Jamal Al-din Al-afghani, fondateur du réformisme islamique moderne
Histoire des idées
Le « vrai islam » ?
(ii) Si Afghani a été un grand penseur de l’islam comme religion et comme corps de doctrines, il a aussi réfléchi en profondeur aux causes de ce qu’il considérait être un déclin des pays musulmans. Sa défense intransigeante de la religion musulmane ne pouvait le conduire à mettre en cause la religion elle-même dans ce déclin, et c’est sans doute l’une des raisons pour lesquelles il sera amené à réfléchir à l’islam comme civilisation.

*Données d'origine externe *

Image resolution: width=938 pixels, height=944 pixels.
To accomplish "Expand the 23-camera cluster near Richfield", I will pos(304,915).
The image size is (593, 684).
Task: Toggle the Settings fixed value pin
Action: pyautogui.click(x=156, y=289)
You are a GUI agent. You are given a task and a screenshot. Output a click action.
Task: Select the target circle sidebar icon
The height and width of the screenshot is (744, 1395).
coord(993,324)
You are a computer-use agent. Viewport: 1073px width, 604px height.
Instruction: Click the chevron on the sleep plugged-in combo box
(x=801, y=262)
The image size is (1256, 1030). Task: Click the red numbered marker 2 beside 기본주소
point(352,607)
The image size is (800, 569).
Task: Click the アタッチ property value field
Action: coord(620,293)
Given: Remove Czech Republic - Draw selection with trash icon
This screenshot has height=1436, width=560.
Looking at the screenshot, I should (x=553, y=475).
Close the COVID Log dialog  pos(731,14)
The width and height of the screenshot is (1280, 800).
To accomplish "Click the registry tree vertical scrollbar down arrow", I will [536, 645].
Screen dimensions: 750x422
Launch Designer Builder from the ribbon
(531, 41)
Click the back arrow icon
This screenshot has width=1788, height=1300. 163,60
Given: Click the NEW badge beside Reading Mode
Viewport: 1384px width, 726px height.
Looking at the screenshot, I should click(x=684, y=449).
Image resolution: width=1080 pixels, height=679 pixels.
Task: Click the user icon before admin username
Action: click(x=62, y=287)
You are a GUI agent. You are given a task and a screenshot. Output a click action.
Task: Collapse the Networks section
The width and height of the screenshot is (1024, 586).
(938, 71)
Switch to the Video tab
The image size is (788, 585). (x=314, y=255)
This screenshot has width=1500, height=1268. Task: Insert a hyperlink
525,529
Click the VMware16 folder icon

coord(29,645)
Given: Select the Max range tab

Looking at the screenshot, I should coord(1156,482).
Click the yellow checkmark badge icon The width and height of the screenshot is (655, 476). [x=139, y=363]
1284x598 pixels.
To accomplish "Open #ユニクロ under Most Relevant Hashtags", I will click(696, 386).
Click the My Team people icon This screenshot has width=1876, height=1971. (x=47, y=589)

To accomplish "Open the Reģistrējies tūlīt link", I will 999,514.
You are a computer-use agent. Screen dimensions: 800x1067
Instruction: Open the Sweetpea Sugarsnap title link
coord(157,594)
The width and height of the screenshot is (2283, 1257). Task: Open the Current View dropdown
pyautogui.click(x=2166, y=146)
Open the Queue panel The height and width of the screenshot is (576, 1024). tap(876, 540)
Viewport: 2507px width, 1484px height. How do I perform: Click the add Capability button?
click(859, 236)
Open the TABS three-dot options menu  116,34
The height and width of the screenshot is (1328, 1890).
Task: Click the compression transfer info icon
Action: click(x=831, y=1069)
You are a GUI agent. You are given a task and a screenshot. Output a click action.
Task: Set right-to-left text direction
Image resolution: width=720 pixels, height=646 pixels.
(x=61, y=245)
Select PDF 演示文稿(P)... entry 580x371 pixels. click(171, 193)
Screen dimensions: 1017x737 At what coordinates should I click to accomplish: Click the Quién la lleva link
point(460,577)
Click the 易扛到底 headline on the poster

Le séjour d’afghani à Paris permet à celui-ci de soutenir la revue qu’il fonde avec ‘Abduh, il est également l’occasion pour lui d’entrer en contact avec des intellectuels français de premier plan à l’époque, et en particulier avec Ernest Renan. Ce dernier donne en 1883 une conférence à la Sorbonne qui a pour titre « L’islam et la science », et dans laquelle il pose l’incompatibilité de l’islam et de la science moderne. Renan parle alors de « la décadence des Etats gouvernés par l’islam, la nullité intellectuelle des races qui tiennent uniquement de cette religion leur culture et leur éducation ». Il reconnaît l’existence d’une science et d’une philosophie dites « arabes », mais il affirme que leur contenu était seulement grec en disant qu’elles n’avaient d’arabe que la langue.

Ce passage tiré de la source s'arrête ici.